I turned a few corners searching for answers, and stumbled past a mirror. I almost didn’t realize the reflection was me. I looked darker. Tan. The scrub must have stained my skin. Maybe it had some sort of tanning-based chemicals inside it. I really should’ve read the ingredients.
I’d always loved my pale skin, so I was pretty fed up and looking for an exit—until I found a door labeled Jacuzzi. What could it hurt? Maybe I could scrub some of the lingering chemicals off my skin before it really set in and stained.

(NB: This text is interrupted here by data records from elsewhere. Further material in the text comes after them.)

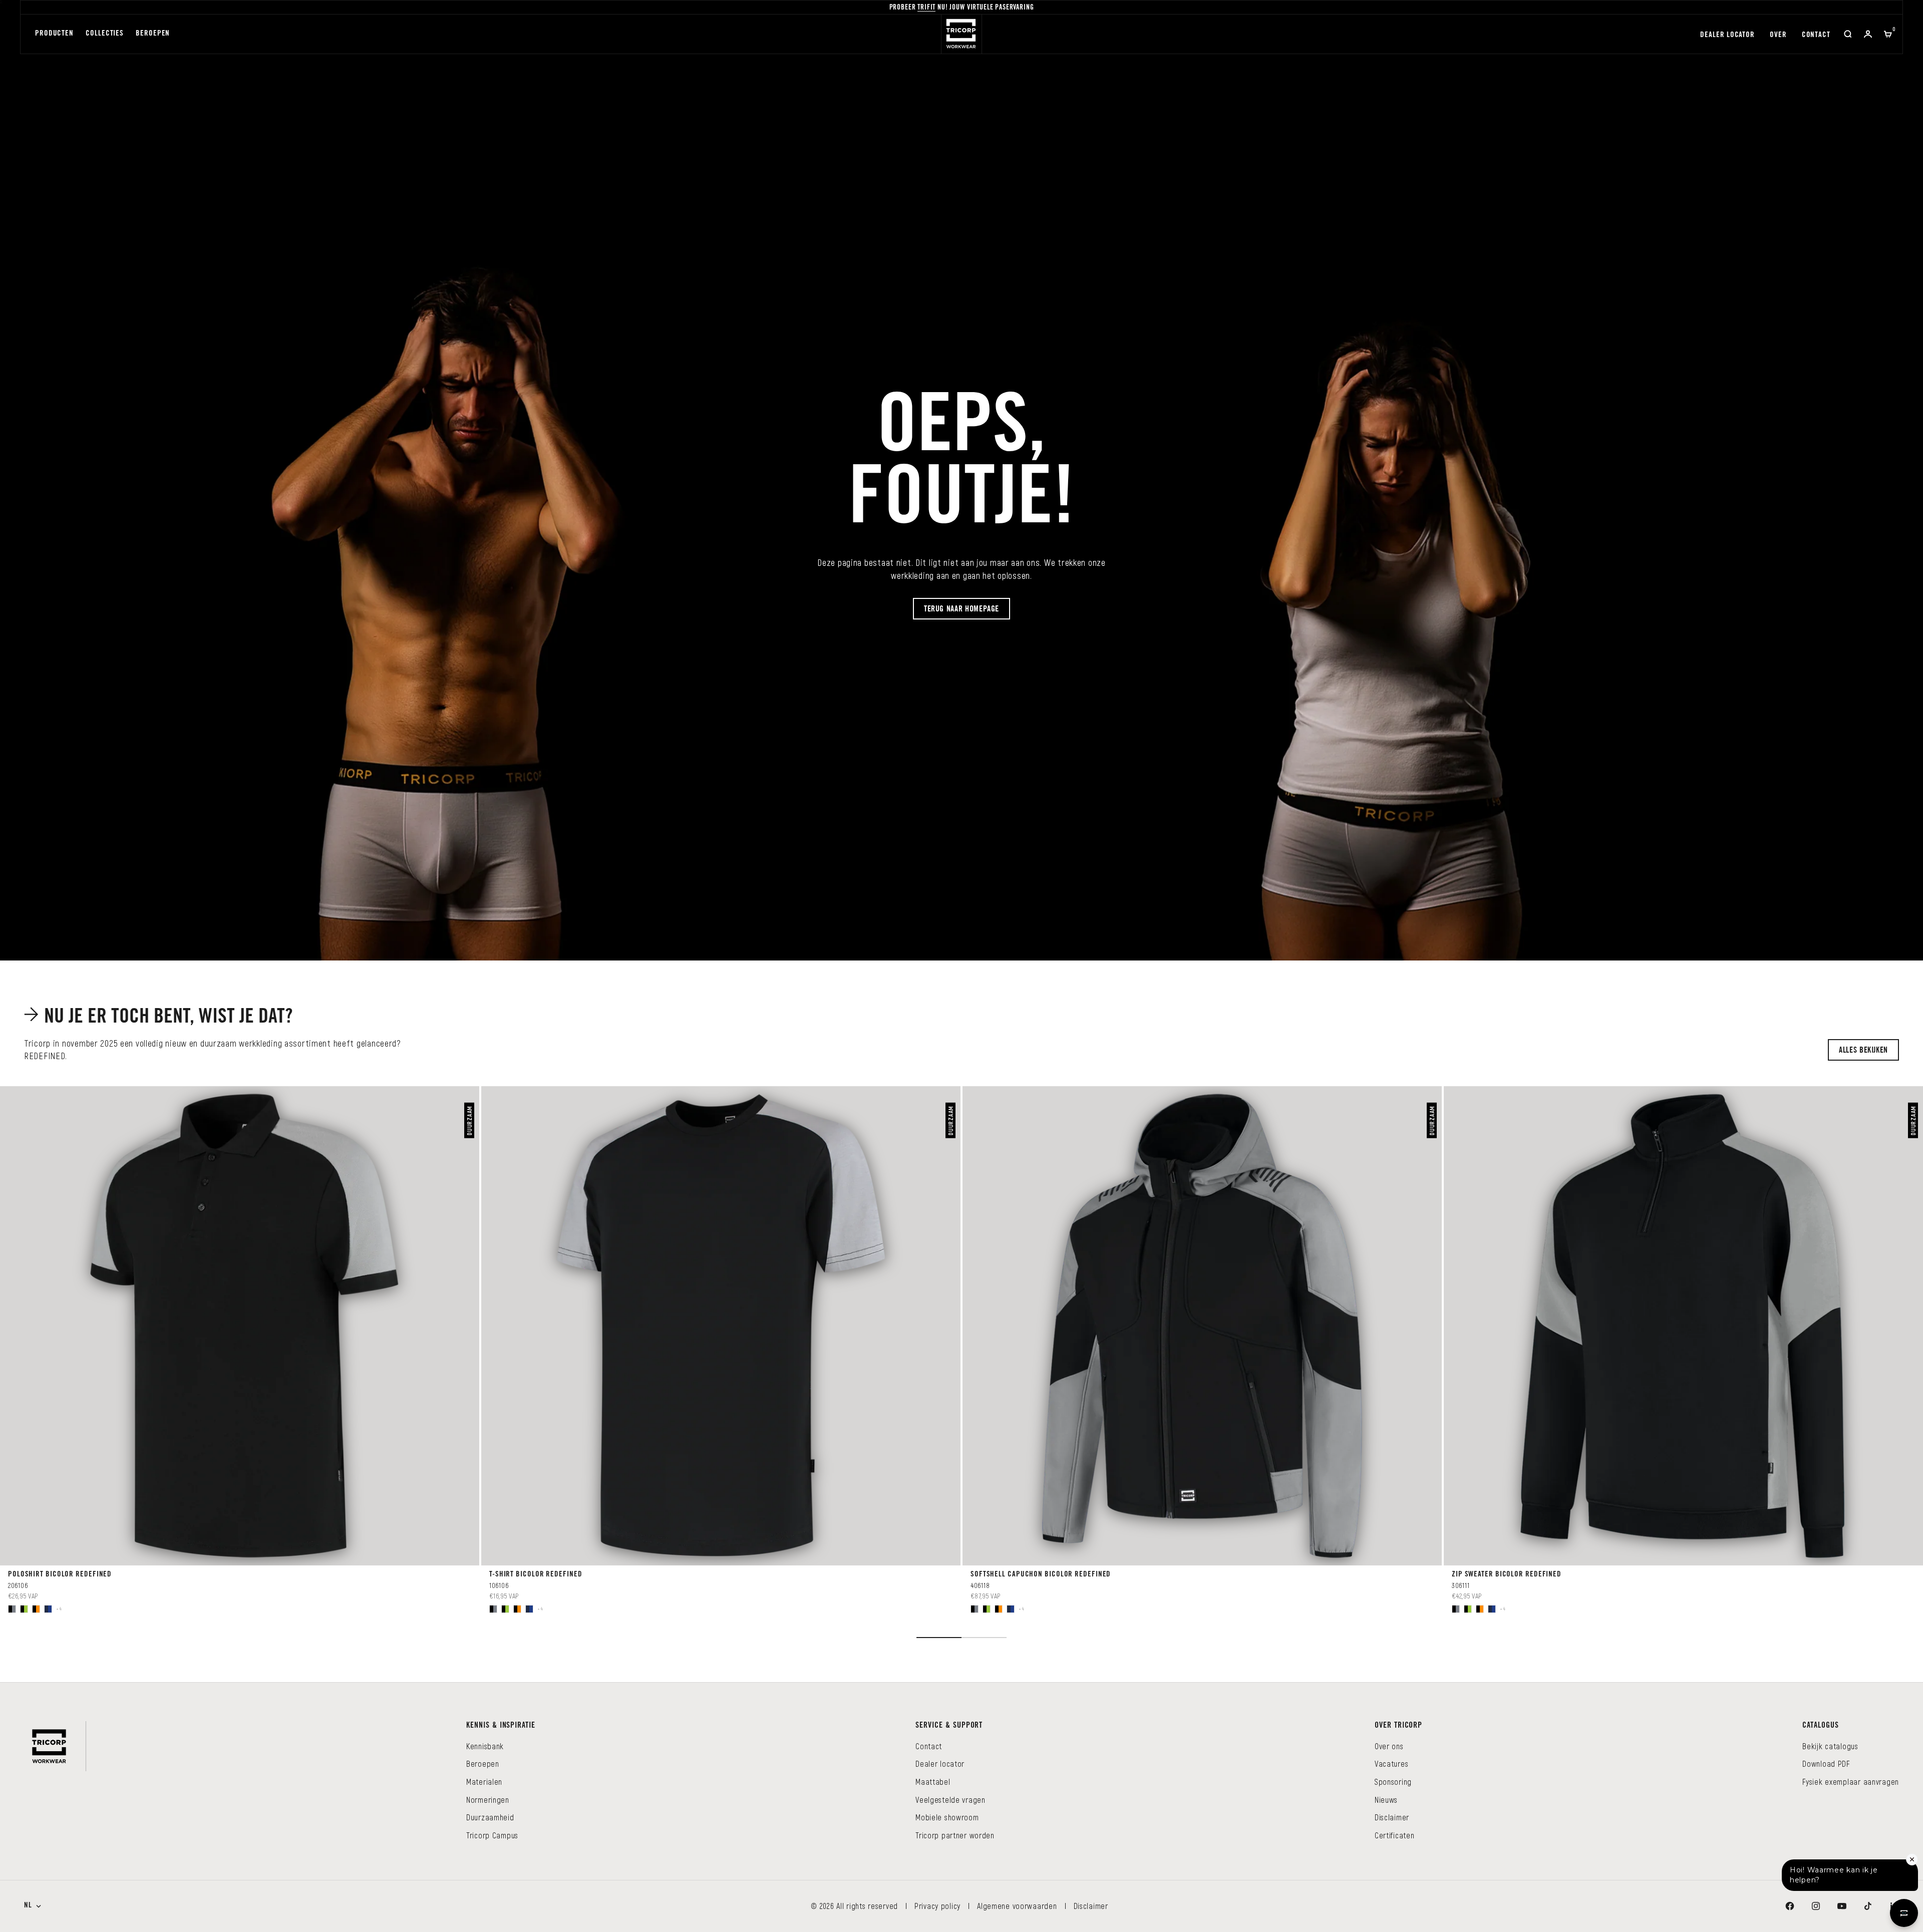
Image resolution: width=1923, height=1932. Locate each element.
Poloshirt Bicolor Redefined (60, 1574)
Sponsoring (1393, 1781)
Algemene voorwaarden (1017, 1905)
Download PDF (1826, 1763)
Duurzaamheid (490, 1817)
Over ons (1389, 1746)
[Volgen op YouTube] (1842, 1906)
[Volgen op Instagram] (1816, 1906)
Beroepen (153, 34)
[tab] (160, 1017)
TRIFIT (926, 8)
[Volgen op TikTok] (1868, 1906)
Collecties (105, 34)
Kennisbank (485, 1746)
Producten (54, 34)
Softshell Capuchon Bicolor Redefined (1041, 1574)
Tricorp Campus (492, 1835)
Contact (1816, 35)
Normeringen (487, 1799)
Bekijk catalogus (1830, 1746)
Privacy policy (937, 1905)
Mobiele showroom (947, 1817)
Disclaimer (1392, 1817)
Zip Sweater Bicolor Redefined (1506, 1574)
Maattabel (932, 1781)
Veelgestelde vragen (950, 1799)
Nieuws (1386, 1799)
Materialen (484, 1781)
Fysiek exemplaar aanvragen (1850, 1781)
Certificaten (1395, 1835)
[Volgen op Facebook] (1790, 1906)
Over (1778, 35)
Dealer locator (1727, 35)
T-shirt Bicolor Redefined (535, 1574)
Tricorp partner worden (955, 1835)
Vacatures (1391, 1763)
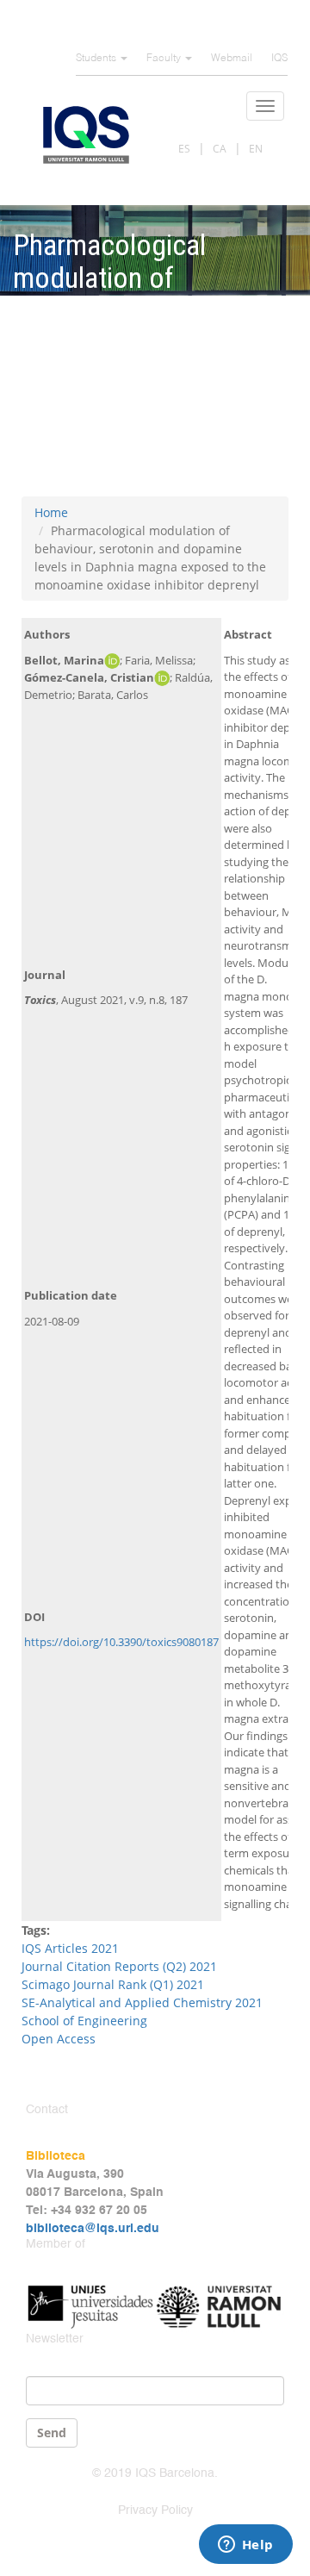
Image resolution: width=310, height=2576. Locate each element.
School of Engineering (84, 2020)
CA (219, 148)
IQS (279, 58)
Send (51, 2432)
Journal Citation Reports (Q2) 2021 (121, 1966)
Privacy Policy (155, 2510)
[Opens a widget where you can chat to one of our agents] (245, 2545)
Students (97, 58)
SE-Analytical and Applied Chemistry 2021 (142, 2002)
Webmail (231, 58)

When I disrobed and sunk into the Jacuzzi, I treated it like a pool. I dunked my head under, trying to clear my mind. But the water stung my eyes. Tasted sour on my lips. There must’ve been bleach in it, so I tried to rise to the top, but had trouble. Like someone was grabbing my head. Holding me under.
I don’t know how long that lasted. It felt like twenty minutes, minimum, but that was impossible. Unreasonable.
When I stepped out of the Jacuzzi, I had my heart set on booking it to the parking lot. But the chants slowed me down. They convinced me to stay a little longer. They pulled me back toward the mirror.
When I found my reflection, I saw a heap of blonde curls. The water must have bleached it. Could it do that, after only a few minutes?
I didn’t know. All I knew is that I looked like one of them. The cookie cutter women. Blonde and tan. Just the way Matt liked it.